В комнате стало тихо. Клавдия жалобно смотрела в спину старшей сестрицы, Глаша снова играла клубком, демонстрируя обрезанный кончик нити, потом бросила его на пол и уселась на диван. Пряха вздохнула и пробормотала:
- А что уж плохого-то, что клубок большой. Пусть бы был. Я люблю, когда клубки большие. Их обычно долго прясть приходится. Не за раз...
Глафира засмеялась, противно и неестественно, потом поцеловала сквозь прутья решетки своего любимца прямо в мокрый черный нос, и бодро, как девчонка, убежала в комнату, служившую старухам спальней.
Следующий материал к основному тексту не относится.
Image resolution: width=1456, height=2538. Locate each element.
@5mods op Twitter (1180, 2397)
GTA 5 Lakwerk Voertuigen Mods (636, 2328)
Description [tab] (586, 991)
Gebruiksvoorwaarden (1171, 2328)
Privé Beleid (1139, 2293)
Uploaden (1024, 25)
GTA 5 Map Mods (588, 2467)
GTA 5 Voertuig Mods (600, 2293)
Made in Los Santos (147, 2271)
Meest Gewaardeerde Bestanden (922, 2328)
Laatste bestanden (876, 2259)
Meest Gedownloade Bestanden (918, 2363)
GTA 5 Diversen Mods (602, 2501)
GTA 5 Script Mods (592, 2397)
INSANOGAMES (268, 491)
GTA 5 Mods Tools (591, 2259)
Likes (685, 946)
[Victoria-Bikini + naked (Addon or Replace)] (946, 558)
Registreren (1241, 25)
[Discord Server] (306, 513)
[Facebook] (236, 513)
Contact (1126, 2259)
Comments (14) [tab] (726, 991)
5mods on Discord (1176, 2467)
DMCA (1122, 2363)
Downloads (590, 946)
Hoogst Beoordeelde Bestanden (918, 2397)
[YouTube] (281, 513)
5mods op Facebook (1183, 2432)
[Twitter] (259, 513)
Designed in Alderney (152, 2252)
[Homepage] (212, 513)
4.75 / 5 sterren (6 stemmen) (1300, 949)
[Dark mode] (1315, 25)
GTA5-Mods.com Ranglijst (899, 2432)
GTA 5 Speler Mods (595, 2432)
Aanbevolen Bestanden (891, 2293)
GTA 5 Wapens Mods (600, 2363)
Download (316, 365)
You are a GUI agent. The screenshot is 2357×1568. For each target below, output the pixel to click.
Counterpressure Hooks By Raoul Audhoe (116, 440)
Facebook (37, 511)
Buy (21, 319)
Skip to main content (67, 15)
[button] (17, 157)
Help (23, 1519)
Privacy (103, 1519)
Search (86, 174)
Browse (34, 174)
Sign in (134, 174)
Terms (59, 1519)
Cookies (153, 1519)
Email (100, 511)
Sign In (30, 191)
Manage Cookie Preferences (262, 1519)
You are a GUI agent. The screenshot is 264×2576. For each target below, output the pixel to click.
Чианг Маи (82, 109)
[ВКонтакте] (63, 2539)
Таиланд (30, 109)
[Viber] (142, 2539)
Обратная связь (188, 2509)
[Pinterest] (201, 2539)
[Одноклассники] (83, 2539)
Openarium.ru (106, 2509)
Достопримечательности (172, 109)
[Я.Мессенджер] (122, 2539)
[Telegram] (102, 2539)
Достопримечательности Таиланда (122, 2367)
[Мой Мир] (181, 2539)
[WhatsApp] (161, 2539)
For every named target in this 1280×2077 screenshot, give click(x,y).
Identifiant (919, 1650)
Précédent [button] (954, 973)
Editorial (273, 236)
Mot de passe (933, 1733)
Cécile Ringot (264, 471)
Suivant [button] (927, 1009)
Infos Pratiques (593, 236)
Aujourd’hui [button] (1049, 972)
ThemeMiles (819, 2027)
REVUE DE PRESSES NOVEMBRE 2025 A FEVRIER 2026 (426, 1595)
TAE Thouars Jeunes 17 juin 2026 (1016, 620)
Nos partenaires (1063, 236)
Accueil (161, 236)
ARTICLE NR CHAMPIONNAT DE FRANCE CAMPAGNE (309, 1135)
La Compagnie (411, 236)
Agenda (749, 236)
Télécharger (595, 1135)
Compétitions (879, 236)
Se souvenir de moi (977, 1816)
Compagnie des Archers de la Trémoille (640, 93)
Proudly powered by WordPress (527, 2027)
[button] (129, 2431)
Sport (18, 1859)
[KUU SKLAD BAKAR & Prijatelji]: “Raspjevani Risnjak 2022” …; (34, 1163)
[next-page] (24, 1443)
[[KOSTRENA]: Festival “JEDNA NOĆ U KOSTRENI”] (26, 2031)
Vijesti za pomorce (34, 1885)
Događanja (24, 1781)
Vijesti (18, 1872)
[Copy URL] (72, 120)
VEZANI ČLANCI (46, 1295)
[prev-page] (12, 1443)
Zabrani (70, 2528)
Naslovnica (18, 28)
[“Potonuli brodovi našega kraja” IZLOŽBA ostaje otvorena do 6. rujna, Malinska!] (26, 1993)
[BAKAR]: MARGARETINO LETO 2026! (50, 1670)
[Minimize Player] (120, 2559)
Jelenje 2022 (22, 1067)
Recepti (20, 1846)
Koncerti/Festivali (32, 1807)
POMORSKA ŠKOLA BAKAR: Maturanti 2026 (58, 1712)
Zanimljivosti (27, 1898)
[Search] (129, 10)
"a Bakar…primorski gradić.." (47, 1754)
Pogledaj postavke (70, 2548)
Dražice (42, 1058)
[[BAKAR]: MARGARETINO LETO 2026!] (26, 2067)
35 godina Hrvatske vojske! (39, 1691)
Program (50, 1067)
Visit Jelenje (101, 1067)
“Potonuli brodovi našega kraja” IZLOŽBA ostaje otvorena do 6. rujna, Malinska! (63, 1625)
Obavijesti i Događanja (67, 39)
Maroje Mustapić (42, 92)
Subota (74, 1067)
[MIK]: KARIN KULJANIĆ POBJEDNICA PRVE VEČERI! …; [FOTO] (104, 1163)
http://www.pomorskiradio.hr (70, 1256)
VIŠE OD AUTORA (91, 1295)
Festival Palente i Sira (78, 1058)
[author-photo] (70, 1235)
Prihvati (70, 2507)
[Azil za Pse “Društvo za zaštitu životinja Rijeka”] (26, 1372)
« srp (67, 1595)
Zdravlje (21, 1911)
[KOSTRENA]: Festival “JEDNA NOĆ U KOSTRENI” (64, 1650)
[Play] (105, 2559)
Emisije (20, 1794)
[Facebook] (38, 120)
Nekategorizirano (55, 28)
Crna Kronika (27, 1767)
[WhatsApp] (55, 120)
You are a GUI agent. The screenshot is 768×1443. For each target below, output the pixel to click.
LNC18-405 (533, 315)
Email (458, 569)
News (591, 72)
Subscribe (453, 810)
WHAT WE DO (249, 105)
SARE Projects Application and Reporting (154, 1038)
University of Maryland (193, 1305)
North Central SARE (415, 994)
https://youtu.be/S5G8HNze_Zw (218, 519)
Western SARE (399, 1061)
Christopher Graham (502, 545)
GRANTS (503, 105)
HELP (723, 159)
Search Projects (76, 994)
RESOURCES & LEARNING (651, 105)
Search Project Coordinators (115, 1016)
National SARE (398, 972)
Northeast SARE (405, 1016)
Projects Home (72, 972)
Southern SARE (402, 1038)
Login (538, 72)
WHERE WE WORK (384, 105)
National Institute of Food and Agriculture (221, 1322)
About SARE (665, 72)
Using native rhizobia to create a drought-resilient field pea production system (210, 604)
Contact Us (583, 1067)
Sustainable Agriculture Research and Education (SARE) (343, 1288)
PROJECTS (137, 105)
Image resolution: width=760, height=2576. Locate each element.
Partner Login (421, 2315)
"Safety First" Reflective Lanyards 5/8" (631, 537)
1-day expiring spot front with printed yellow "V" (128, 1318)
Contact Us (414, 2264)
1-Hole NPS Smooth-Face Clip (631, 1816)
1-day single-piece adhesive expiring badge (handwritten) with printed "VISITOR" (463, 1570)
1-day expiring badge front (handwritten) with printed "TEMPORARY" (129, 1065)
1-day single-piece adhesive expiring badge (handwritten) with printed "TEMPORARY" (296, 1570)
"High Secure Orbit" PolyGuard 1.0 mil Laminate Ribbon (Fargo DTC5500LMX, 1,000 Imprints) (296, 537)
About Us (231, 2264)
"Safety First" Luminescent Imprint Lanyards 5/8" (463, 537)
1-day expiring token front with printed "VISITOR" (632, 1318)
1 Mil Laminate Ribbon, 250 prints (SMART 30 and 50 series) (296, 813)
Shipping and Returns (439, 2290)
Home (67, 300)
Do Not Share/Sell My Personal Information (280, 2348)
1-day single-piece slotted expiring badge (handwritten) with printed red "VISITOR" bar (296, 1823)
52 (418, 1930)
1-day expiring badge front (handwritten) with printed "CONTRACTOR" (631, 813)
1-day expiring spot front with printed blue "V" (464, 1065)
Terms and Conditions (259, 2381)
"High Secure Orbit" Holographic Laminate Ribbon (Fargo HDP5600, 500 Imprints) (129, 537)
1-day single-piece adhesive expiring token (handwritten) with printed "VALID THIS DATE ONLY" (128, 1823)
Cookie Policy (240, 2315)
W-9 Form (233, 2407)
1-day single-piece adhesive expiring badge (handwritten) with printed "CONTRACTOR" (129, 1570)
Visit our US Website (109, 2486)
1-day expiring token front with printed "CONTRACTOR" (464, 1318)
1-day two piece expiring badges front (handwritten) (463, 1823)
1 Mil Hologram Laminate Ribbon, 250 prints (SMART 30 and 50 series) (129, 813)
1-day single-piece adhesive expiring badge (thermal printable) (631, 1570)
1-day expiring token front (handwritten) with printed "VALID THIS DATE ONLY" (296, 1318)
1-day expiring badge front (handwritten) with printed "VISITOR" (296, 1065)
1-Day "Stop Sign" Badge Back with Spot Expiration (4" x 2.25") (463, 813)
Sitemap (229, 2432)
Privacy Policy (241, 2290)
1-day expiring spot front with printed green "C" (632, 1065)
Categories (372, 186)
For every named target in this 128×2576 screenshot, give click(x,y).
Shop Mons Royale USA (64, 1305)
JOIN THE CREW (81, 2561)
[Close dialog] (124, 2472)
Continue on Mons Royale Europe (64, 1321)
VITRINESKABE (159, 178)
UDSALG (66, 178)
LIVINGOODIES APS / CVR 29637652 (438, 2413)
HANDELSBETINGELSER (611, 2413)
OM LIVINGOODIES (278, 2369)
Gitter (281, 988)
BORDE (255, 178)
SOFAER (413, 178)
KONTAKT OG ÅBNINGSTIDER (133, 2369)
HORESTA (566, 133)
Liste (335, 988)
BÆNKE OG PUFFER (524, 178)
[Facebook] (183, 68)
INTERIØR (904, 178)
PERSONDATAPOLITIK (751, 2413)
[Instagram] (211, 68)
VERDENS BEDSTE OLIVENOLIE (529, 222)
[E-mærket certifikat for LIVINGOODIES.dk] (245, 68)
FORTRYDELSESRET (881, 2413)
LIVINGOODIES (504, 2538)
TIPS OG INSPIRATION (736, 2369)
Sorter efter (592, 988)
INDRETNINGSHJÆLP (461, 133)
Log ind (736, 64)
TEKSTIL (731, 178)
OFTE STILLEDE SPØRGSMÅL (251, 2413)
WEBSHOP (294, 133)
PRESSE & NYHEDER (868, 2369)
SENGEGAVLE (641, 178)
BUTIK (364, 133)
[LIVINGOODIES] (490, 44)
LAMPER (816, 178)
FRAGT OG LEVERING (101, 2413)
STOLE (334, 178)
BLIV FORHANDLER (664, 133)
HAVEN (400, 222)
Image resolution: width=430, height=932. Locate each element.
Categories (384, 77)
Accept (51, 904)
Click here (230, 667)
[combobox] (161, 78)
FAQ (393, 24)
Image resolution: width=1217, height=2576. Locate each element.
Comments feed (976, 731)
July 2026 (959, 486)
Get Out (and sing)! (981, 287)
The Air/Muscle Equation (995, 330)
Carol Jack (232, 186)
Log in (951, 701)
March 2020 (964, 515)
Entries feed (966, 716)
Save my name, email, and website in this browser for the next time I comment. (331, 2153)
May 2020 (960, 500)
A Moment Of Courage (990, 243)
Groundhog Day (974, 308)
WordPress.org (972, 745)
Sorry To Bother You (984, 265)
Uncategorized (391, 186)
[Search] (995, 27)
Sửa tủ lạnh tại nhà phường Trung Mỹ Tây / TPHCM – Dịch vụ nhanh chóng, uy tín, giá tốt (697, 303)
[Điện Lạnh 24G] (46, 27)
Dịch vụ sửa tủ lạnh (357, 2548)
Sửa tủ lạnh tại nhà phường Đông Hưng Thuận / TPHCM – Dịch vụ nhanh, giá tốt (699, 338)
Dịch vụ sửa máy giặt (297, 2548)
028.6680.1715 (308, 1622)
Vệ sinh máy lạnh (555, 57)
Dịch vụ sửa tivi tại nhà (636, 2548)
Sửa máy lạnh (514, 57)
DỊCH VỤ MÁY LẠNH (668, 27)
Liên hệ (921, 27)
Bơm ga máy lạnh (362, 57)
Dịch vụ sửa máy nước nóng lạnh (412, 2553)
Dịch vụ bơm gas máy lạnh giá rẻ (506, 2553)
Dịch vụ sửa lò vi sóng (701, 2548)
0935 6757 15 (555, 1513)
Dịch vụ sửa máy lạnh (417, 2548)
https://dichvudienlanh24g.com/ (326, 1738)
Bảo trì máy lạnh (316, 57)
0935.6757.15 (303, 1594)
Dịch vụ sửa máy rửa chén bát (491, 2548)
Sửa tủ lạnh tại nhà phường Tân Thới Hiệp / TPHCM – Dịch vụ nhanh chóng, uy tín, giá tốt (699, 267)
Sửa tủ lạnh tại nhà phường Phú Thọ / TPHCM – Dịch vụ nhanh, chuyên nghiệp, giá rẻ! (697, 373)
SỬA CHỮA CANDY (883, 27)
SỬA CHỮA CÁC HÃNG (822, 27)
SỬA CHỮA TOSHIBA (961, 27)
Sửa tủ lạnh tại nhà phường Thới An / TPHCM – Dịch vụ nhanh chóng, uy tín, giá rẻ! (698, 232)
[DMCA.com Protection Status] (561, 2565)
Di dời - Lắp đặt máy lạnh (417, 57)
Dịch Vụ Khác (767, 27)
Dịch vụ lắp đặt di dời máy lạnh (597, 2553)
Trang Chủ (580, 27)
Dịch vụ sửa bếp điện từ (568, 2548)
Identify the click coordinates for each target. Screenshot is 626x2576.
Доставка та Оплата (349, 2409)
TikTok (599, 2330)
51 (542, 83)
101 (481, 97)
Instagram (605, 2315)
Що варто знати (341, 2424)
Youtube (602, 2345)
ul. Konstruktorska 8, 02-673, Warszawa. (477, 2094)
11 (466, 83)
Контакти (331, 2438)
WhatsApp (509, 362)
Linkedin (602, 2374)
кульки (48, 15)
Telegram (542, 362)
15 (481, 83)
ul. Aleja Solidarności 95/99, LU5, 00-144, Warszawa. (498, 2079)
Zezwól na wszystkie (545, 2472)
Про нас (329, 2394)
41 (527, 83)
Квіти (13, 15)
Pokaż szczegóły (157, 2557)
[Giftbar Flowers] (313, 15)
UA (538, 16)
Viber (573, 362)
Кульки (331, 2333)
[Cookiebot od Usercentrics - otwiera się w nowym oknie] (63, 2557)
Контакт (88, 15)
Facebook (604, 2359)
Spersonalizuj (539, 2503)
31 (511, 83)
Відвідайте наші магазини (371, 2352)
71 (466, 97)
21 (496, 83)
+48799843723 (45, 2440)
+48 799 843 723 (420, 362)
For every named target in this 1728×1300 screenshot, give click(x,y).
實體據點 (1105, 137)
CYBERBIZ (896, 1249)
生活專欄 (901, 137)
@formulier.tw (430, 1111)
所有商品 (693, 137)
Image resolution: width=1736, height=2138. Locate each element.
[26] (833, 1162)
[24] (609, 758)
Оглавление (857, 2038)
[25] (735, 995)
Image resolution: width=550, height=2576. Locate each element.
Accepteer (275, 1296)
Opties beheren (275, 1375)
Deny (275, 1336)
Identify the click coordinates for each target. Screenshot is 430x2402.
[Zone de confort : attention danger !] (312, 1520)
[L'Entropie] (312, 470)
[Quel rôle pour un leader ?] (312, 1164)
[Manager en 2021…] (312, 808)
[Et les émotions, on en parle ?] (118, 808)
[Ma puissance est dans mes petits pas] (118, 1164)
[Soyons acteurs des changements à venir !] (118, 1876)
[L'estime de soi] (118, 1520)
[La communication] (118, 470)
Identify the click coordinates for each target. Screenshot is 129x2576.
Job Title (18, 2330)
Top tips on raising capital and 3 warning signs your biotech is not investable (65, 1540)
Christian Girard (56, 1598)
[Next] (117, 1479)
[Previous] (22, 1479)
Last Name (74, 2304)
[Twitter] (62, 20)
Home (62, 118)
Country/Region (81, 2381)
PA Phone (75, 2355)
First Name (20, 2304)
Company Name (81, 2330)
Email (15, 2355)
Охая и качая головой, вслед за сестрой пошла Клавдия.
Оставшись одна, старшая сестра оторвалась от окна, подняла клубок с пола, взяла кончик нитки, намотала его на палец. Глядя на нить, коловшую ей кожу маленькими иголочками сора, так и не вычесанного Глафирой из кудели, Антонина равнодушно пробормотала:
- Все как всегда... как всегда...
Потом старуха достала новый, еще совсем маленький клубок из своего комода, уселась за стол, придвинула поближе свечку и снова начала сматывать пряжу. Руки ее привычно делали виток за витком - аккуратно, ниточка к ниточке, а глаза скользили по странице старинной книге. Потрескивала свеча, да шептала тихонько Антонина:
- Скоро я вырасту, стану большим, и тогда они у меня получат... Гады, гады... Ненавижу, ненавижу... Пусть бы они все заболели и умерли... Ненавижу, ненавижу...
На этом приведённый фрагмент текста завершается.